__Data for the task__.
************

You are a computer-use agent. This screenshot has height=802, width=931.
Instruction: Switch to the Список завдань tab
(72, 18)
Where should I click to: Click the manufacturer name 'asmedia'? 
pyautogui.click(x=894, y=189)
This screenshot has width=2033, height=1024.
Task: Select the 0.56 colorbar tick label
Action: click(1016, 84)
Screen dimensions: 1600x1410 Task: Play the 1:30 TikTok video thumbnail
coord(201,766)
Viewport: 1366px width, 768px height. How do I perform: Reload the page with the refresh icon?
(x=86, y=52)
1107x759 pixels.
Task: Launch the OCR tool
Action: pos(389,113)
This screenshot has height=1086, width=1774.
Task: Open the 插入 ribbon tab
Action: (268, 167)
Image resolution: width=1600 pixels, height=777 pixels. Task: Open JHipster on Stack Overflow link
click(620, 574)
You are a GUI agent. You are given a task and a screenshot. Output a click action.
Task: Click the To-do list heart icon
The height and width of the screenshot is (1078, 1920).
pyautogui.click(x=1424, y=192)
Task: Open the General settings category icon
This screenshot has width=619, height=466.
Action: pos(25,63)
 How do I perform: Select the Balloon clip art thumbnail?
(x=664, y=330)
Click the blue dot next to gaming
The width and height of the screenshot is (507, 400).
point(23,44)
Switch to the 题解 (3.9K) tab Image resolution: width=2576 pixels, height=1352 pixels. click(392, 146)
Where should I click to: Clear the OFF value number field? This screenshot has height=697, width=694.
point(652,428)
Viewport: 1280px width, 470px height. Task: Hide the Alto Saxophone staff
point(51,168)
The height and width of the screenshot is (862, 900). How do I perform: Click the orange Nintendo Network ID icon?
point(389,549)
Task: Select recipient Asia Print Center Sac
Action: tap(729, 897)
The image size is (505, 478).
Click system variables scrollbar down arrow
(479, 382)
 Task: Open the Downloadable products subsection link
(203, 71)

************

__Problem requirements__. Copy all of the lines above exactly as they appear, without changing anything.

__Task result__.
You are a computer-use agent. This screenshot has height=802, width=931.
Instruction: Switch to the Список завдань tab
(72, 18)
Where should I click to: Click the manufacturer name 'asmedia'? 
pyautogui.click(x=894, y=189)
This screenshot has width=2033, height=1024.
Task: Select the 0.56 colorbar tick label
Action: click(1016, 84)
Screen dimensions: 1600x1410 Task: Play the 1:30 TikTok video thumbnail
coord(201,766)
Viewport: 1366px width, 768px height. How do I perform: Reload the page with the refresh icon?
(x=86, y=52)
1107x759 pixels.
Task: Launch the OCR tool
Action: pos(389,113)
This screenshot has height=1086, width=1774.
Task: Open the 插入 ribbon tab
Action: (268, 167)
Image resolution: width=1600 pixels, height=777 pixels. Task: Open JHipster on Stack Overflow link
click(620, 574)
You are a GUI agent. You are given a task and a screenshot. Output a click action.
Task: Click the To-do list heart icon
The height and width of the screenshot is (1078, 1920).
pyautogui.click(x=1424, y=192)
Task: Open the General settings category icon
This screenshot has width=619, height=466.
Action: pos(25,63)
 How do I perform: Select the Balloon clip art thumbnail?
(x=664, y=330)
Click the blue dot next to gaming
The width and height of the screenshot is (507, 400).
point(23,44)
Switch to the 题解 (3.9K) tab Image resolution: width=2576 pixels, height=1352 pixels. click(392, 146)
Where should I click to: Clear the OFF value number field? This screenshot has height=697, width=694.
point(652,428)
Viewport: 1280px width, 470px height. Task: Hide the Alto Saxophone staff
point(51,168)
The height and width of the screenshot is (862, 900). How do I perform: Click the orange Nintendo Network ID icon?
point(389,549)
Task: Select recipient Asia Print Center Sac
Action: tap(729, 897)
The image size is (505, 478).
Click system variables scrollbar down arrow
(479, 382)
 Task: Open the Downloadable products subsection link
(203, 71)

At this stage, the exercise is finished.